A rose by any other name would smell as sweet.

Maybe this was true in Elizabethan England, but, maybe not so true anymore. Now we can choose whatever alias we want, and we must, as a requirement of the Twenty-First Century. We have personal e-mail, work e-mail, twitter, instant messaging, last.fm profiles, blog profiles, and on and on. Has anyone else been daunted by the task of naming oneself? Presenting oneself to the virtual and non-virtual-by-extension world packaged and labeled by your own hand?

I feel some shame knowing that I’ve occupied plenty of good, usable monikers on G-mail and Twitter. I confess, I’m a name addict. I’ve changed my e-mail address too many times than any responsible adult should, but the problem is, I never felt my name fits me. It’s a ubiquitous name, first AND last, in America, and maybe even the UK (starting with Ireland). In fact, a girl on the other side of the very town I grew up in shared the same first and last name. I received her bus pass and an enduring identity complex one suburban August day. Hello, my name is literallyjess and I’m a name hoarder.

I have gone from jessicantelope to aequilibra to jayayess to literallyjess on my personal e-mail in a few years’ time. I have stored away possible e-mail addresses, for business, personal, and business/personal use just in case. I have changed my last.fm profile names, and probably the saddest to me is that I am going, actually, I have almost gone this entire semester without a DJ name on my college radio show because I am in DJ name purgatory and in quasi-denial of identity crisis hell.

But I’m not the only one who takes this name thing seriously. Some known and lesser known examples:

My friend recently changed her name from Kate to Cate upon the realization that a K had snuck into her name from some dark corner of the alphabet (it’s Catherine, not Katherine damn it!) and the reception predictably went with gentle mocking, the type that only real friends can get away with. Admittedly, I supported the change from the beginning for my own reasons -how urbane Cate with a C is! Not like her kountry kousin at all.

A girl I know, Jessica, prefers Gessi. With a G. A girl Meaghan I know, prefers the nickname Alex derived from her full _middle_ name Alexandra. Middle as first is her preference. Why didn’t I think of that when I was young? These girls are two of my online education classmates, a place where our names are our single most important features of identity.

In literature we have George Sand and Mark Twain among countless others.

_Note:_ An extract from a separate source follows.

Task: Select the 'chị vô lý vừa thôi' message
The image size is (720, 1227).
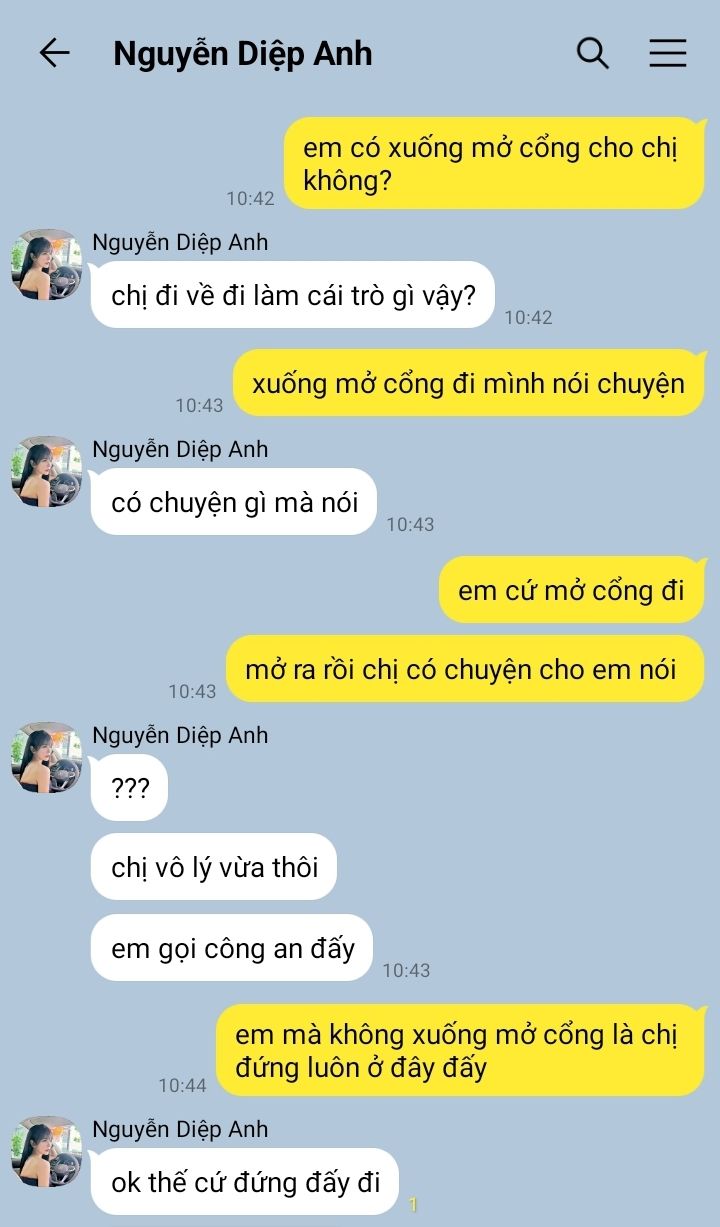Action: [214, 866]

I’m somewhat comforted that I’m not alone and that I can have control over my name in certain contexts, but, even with all these modern name-changing outlets begging me to exert my free will and imagination, I feel impotent. Can I really change my name now, at this point knowing so many people already, having established relationships etc etc, and even if I do change my name, will you really think of me any differently?